ReplyDeleteBeautiful mani to honour your brother. Condolences of the sad anniversary of your dear brother, Hugs ((xx))
ReplyDeleteWhat a beautiful mani to commemorate your brother
ReplyDeleteThank you for sharing this special mani with us. I think most of us, myself included, need to be reminded to cherish the ones we love.
ReplyDeleteMy condolences for your loss, Victoria. I lost my mother seven years ago, so I know just how hard it is to lose someone. Beautiful manicure, beautiful message. Thank you.
ReplyDeleteGorgeous colours and mani, but sad occassion *hugs* Mine passed away in 2005 :'(
ReplyDeleteThe pain lessens to a point, but mostly you just learn how to live with it. That is a beautiful mani. Wishing you peace.
ReplyDeleteI am sorry for you loss and think your mani is a perfect way to honor his memory and his passion. I'm sending you lots of internet hugs!

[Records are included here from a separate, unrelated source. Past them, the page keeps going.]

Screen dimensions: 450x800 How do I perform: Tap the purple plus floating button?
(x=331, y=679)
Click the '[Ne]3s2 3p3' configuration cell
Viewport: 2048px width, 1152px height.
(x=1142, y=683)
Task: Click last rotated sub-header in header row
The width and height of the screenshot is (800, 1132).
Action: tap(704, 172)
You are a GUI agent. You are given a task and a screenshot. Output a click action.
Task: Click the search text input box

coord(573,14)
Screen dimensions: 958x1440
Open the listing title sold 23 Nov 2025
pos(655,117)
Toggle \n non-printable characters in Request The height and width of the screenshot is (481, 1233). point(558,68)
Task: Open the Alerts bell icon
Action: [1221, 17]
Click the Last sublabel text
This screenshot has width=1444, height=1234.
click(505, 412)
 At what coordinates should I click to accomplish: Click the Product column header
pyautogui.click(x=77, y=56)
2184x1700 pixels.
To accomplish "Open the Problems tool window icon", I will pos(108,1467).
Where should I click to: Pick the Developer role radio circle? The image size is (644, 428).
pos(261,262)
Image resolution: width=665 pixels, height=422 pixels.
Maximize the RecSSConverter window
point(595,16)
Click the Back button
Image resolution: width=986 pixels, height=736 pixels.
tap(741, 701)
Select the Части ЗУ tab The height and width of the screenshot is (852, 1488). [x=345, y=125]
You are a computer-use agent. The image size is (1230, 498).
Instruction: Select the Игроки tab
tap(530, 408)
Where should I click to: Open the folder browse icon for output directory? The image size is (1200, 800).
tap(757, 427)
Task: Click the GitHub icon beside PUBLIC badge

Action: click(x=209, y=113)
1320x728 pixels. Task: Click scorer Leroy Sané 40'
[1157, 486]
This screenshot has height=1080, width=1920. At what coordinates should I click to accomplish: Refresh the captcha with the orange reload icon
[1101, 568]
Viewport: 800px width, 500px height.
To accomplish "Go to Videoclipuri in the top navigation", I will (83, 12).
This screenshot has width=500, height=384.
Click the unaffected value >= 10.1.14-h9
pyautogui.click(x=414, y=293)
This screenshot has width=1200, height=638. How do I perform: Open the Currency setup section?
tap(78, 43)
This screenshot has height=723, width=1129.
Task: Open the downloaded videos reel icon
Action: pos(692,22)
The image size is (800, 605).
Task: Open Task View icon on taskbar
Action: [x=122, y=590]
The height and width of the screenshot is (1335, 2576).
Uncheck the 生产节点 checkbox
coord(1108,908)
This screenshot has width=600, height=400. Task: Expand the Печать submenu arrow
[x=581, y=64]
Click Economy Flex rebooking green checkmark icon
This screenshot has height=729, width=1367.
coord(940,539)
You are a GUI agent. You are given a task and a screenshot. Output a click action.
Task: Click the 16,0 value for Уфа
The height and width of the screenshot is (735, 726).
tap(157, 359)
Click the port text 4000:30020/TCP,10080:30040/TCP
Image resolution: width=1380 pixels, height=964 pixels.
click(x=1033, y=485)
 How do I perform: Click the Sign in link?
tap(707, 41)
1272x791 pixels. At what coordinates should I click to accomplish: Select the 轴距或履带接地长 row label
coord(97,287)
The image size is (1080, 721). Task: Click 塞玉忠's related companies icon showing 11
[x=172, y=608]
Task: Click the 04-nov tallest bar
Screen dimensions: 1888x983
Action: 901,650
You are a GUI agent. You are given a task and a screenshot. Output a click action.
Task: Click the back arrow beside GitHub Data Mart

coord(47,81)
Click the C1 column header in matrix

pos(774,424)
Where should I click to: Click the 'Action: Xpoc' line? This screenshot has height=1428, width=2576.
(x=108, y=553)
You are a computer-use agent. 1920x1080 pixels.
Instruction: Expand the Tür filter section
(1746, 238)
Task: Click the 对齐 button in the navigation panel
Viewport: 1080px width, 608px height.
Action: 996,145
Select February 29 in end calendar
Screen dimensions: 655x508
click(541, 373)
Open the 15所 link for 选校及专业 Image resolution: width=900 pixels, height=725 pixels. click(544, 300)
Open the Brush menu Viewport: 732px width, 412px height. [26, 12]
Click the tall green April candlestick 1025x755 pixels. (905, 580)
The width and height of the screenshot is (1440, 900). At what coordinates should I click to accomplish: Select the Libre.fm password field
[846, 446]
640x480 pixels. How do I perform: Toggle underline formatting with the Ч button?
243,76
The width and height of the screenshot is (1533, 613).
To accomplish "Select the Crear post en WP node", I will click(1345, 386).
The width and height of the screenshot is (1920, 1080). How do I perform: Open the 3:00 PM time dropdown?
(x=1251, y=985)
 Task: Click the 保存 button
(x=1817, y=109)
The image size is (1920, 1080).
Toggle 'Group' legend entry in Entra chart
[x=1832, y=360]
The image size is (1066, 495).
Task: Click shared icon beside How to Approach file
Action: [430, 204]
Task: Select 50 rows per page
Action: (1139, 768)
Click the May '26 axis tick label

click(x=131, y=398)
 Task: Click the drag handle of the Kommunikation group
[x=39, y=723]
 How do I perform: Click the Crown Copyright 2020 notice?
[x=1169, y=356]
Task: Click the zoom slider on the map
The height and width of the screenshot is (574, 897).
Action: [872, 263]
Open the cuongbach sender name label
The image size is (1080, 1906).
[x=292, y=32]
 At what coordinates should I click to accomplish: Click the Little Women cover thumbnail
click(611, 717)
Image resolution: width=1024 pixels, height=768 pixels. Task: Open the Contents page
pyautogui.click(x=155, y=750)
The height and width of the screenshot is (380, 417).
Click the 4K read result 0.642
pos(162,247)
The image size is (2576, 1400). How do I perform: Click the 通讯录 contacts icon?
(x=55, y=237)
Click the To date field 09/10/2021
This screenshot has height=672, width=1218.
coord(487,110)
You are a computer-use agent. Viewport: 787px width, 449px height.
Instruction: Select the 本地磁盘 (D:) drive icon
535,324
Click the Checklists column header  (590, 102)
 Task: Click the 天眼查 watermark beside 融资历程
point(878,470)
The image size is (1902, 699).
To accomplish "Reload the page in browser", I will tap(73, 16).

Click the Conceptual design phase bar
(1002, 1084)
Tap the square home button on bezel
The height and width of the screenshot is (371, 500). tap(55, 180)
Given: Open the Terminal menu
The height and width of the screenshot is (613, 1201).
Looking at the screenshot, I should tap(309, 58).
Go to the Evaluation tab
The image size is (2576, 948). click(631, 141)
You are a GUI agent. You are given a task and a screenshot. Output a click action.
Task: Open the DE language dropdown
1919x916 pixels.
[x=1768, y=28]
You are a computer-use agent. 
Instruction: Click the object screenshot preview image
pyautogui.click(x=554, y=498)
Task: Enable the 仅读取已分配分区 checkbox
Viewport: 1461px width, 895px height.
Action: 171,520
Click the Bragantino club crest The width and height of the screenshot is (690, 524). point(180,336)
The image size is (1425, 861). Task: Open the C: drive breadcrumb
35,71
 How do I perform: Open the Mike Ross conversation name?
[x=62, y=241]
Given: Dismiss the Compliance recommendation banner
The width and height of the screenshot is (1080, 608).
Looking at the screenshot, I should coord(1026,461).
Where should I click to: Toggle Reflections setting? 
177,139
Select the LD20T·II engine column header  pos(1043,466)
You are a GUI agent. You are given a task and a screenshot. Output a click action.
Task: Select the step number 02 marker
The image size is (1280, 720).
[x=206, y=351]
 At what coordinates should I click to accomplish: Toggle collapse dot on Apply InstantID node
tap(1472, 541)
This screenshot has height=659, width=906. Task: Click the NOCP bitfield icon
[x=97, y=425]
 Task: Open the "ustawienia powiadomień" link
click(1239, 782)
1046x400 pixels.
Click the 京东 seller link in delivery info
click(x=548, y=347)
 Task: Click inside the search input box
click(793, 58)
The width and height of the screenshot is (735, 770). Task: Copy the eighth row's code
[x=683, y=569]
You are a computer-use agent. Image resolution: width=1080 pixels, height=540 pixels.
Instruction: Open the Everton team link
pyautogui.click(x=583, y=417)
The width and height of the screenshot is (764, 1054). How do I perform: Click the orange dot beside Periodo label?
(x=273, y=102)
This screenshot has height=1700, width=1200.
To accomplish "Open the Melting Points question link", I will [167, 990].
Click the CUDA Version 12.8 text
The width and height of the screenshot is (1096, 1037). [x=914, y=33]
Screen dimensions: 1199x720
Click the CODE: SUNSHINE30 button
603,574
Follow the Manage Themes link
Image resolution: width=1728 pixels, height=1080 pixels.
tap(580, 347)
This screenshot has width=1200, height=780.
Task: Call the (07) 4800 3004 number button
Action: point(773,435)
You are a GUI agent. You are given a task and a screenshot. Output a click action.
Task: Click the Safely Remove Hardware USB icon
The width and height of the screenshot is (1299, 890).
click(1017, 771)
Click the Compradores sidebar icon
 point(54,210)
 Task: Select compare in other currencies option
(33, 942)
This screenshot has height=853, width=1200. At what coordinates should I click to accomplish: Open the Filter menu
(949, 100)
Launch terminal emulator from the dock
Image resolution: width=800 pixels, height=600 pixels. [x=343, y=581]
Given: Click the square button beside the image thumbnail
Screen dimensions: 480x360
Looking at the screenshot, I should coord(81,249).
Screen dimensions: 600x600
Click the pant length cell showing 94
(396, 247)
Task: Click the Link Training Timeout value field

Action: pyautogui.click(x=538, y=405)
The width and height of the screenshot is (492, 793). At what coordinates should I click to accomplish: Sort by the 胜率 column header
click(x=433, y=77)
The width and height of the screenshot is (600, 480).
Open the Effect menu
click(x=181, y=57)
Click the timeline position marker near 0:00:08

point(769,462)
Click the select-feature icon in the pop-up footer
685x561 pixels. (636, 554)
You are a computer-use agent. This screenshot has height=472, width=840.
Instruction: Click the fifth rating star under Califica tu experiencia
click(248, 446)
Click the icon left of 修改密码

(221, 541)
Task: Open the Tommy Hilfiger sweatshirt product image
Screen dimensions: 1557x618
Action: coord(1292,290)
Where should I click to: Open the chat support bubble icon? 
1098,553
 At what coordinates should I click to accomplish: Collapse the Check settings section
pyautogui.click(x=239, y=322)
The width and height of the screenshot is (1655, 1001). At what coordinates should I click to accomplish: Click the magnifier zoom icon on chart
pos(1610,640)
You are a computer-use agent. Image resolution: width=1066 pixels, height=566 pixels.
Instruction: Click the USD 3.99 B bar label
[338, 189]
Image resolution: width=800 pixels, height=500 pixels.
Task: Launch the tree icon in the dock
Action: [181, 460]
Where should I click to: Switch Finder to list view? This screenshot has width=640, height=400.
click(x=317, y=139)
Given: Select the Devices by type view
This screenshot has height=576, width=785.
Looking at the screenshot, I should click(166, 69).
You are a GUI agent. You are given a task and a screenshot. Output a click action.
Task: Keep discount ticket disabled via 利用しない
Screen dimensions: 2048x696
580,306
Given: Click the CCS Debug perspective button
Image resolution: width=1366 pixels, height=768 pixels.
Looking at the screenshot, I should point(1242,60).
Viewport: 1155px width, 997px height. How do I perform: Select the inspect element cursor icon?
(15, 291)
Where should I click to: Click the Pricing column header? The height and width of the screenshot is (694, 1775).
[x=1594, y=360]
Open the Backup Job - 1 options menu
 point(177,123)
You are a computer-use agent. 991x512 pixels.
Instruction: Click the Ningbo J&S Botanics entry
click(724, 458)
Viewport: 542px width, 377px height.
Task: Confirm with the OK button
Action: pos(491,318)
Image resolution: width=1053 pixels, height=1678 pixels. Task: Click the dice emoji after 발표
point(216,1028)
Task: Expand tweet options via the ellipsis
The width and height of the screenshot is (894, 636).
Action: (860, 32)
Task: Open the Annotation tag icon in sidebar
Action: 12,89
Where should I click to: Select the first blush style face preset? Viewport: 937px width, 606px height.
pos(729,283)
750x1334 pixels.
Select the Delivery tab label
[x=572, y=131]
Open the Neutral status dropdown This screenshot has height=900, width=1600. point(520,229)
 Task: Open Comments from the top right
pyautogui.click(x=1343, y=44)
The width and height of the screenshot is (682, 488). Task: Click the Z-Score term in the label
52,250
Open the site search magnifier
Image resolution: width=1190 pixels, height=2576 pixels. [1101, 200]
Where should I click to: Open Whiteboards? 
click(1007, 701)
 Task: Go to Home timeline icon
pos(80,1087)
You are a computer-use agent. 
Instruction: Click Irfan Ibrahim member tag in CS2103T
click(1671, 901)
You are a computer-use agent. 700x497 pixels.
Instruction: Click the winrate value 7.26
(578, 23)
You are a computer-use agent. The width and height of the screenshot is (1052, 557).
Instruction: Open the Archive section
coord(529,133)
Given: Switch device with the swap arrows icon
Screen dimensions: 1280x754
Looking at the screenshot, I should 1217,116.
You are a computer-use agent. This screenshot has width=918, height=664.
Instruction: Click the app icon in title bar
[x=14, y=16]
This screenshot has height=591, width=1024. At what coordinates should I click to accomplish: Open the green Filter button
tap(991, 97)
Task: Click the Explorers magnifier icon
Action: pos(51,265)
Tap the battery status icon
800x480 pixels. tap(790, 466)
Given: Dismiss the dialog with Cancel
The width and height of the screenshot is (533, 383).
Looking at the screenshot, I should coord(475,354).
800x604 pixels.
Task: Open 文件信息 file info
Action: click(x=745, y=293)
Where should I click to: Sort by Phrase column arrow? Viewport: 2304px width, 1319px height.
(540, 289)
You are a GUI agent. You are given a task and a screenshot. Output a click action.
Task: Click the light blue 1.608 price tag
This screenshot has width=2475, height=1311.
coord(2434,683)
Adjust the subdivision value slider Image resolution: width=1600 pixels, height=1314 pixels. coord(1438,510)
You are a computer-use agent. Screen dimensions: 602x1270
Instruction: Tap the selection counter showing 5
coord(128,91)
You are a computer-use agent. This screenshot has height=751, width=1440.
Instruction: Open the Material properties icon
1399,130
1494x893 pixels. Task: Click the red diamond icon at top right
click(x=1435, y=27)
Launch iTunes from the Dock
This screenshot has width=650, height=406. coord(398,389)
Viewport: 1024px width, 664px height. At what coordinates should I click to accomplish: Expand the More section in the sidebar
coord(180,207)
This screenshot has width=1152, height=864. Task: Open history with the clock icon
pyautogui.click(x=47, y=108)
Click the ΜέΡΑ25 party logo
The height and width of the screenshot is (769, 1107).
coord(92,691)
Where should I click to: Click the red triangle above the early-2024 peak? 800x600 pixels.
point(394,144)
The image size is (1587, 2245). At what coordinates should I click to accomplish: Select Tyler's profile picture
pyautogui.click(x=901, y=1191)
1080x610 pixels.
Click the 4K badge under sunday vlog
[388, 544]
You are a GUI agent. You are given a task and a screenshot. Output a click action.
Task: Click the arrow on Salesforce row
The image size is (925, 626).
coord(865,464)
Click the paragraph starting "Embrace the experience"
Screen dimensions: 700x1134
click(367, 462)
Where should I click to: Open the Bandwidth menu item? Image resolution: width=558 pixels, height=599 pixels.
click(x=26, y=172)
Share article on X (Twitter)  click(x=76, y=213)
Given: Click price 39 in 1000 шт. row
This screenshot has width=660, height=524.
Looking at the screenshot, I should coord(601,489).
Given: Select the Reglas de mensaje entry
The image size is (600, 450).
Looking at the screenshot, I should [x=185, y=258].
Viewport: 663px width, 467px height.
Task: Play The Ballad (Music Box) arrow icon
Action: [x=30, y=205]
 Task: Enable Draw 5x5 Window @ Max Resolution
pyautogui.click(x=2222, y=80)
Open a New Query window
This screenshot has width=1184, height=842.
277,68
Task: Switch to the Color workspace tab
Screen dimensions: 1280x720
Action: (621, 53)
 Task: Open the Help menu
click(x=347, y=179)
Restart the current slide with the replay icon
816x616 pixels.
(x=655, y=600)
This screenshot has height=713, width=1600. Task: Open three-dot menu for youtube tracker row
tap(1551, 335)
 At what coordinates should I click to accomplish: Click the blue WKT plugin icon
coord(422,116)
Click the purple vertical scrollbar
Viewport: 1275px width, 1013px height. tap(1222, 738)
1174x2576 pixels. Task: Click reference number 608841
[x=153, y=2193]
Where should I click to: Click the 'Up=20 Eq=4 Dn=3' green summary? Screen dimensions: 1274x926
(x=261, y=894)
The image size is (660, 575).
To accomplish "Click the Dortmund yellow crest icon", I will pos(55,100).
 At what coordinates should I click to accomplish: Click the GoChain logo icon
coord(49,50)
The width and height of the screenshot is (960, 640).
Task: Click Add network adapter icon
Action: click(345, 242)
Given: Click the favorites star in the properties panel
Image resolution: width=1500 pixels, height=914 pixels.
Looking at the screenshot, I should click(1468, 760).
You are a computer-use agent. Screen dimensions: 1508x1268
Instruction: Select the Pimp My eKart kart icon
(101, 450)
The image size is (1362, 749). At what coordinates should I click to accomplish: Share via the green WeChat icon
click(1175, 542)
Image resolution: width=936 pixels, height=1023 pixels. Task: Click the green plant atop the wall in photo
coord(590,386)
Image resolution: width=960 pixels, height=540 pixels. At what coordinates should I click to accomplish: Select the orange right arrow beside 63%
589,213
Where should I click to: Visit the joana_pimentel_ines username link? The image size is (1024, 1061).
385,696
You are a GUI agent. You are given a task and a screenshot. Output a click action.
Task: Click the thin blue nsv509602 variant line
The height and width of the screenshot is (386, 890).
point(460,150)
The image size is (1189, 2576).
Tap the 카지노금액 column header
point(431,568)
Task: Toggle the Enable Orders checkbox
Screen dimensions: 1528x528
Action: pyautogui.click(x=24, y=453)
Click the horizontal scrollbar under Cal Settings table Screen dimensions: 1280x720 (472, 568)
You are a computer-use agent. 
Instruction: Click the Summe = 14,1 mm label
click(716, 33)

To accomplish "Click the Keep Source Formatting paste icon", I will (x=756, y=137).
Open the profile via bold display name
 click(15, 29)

ReplyDeleteI remember learning about this last year, and I find it amazing that you continue to honor and cherish him in every way possible. Lots of Love <3
ReplyDeleteThis is such a beautiful manicure
ReplyDeleteSome ladies are asserting a facial exercise/muscle invigorating attempts to reduce the Nasolabial Folds Treatment Delhi. Likewise, a couple of report that a golden light mechanism has made a difference.
ReplyDeleteI cannot imagine how hard it was to have your brother taken so young and so quickly. Your manicure is a lovely way to honor him. So sorry for your loss.
ReplyDeleteI remember your manicure from last year, and I still want to send you a lot of hugs - I don't have any siblings but can imagine the hole his death must have left in your heart.
ReplyDeleteThank you <3
ReplyDeleteThanks <3
ReplyDeleteThank you <3
ReplyDeleteThanks Erin <3
ReplyDeleteSorry to hear it. And thank you <3
ReplyDeleteHugs right back. Thank you <3
ReplyDeleteSo true. Thank you so much Patrice <3
ReplyDeleteThank you! <3
ReplyDeleteThanks Heather! <3
ReplyDeleteThank you Tess! <3
ReplyDeleteThanks Elizabeth <3
ReplyDeleteThanks Deborah for the sweet words and your continued readership <3
ReplyDeleteOh, Victoria, you have my deepest sympathies on the loss of your brother and your heartache. While you learn to go on, you never really get used to it. Thank God you'd had a good relationship with him while he was with you. Take care.
ReplyDeleteThis is beautiful!
ReplyDeleteMany, many hugs to you. In 2002, when my 38 year old sister died unexpectedly, I realized that the hole in your heart never heals, you have to figure out a way to live with it. Losing a sibling sucks.